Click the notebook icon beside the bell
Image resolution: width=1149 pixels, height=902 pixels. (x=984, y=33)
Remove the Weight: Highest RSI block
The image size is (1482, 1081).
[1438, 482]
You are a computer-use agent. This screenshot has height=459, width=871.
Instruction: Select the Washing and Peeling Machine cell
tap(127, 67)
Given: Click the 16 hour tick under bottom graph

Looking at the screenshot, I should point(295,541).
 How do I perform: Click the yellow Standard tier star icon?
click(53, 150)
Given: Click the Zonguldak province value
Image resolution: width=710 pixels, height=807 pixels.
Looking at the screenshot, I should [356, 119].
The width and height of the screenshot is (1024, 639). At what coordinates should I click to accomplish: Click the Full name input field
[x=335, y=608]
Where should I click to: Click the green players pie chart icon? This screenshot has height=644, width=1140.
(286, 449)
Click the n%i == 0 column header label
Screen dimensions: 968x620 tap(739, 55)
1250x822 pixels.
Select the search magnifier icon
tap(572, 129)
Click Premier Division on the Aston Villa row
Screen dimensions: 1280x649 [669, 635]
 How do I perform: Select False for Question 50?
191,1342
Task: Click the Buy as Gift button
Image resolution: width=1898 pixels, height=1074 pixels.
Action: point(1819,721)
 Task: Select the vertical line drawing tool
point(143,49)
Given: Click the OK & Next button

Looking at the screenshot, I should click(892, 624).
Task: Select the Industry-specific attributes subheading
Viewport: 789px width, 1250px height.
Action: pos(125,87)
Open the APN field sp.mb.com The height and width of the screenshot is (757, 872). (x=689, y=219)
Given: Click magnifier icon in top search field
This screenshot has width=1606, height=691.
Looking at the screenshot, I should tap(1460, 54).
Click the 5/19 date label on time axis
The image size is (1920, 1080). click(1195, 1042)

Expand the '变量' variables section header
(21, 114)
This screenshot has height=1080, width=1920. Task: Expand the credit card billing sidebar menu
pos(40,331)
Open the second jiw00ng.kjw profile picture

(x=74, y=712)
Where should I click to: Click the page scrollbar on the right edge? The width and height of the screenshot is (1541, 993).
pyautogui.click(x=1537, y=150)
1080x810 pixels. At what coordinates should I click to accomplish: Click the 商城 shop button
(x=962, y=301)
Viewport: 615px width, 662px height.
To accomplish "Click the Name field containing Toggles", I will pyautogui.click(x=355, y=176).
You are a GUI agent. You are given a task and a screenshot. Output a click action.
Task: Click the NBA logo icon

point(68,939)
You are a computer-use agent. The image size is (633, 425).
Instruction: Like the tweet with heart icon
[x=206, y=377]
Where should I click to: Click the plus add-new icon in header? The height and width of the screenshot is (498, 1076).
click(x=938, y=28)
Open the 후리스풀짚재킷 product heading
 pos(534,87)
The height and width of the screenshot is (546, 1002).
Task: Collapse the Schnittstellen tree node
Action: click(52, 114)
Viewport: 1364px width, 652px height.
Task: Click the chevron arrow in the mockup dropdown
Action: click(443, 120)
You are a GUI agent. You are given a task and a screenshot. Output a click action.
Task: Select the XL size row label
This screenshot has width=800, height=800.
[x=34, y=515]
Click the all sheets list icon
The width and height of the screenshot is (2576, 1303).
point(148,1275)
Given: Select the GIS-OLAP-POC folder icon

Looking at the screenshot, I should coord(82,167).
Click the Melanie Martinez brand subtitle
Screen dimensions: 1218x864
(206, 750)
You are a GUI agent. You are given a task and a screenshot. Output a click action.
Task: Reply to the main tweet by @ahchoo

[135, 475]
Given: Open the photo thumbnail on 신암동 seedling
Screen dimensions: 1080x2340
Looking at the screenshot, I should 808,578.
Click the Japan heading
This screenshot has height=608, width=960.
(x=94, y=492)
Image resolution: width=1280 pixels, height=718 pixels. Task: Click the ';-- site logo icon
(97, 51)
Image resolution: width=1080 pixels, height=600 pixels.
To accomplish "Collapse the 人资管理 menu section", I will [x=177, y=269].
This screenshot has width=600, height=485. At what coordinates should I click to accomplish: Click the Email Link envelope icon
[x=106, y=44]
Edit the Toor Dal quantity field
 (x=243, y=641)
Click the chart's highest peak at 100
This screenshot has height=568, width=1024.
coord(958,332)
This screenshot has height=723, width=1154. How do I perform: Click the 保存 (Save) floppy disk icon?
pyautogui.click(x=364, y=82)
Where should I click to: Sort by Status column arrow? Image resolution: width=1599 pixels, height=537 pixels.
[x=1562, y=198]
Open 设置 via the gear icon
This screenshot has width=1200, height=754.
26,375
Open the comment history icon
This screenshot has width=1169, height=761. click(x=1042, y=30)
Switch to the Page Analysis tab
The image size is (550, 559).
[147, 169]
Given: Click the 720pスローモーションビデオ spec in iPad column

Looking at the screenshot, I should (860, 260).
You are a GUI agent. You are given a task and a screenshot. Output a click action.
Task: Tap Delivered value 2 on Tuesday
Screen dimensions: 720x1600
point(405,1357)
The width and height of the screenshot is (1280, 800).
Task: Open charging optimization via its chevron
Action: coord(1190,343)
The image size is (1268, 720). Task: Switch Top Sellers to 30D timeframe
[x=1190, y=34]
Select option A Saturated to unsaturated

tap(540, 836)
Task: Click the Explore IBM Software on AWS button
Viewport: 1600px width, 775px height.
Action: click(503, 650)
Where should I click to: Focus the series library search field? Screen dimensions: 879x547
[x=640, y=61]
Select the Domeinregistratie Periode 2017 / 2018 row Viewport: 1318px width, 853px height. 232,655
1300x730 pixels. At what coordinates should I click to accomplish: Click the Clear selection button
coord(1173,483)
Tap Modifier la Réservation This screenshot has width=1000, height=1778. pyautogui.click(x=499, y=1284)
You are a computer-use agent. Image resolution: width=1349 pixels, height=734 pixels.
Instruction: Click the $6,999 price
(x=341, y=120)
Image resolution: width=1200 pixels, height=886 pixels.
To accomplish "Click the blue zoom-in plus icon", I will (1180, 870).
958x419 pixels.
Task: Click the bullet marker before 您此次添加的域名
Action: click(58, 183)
···
== THE PROBLEM ==
In the data above, which lines have "computer"? Report each of them.

== EXERCISE SOLUTION ==
You are a computer-use agent. This screenshot has height=459, width=871.
You are a computer-use agent. The image size is (633, 425).
You are a computer-use agent. Image resolution: width=1349 pixels, height=734 pixels.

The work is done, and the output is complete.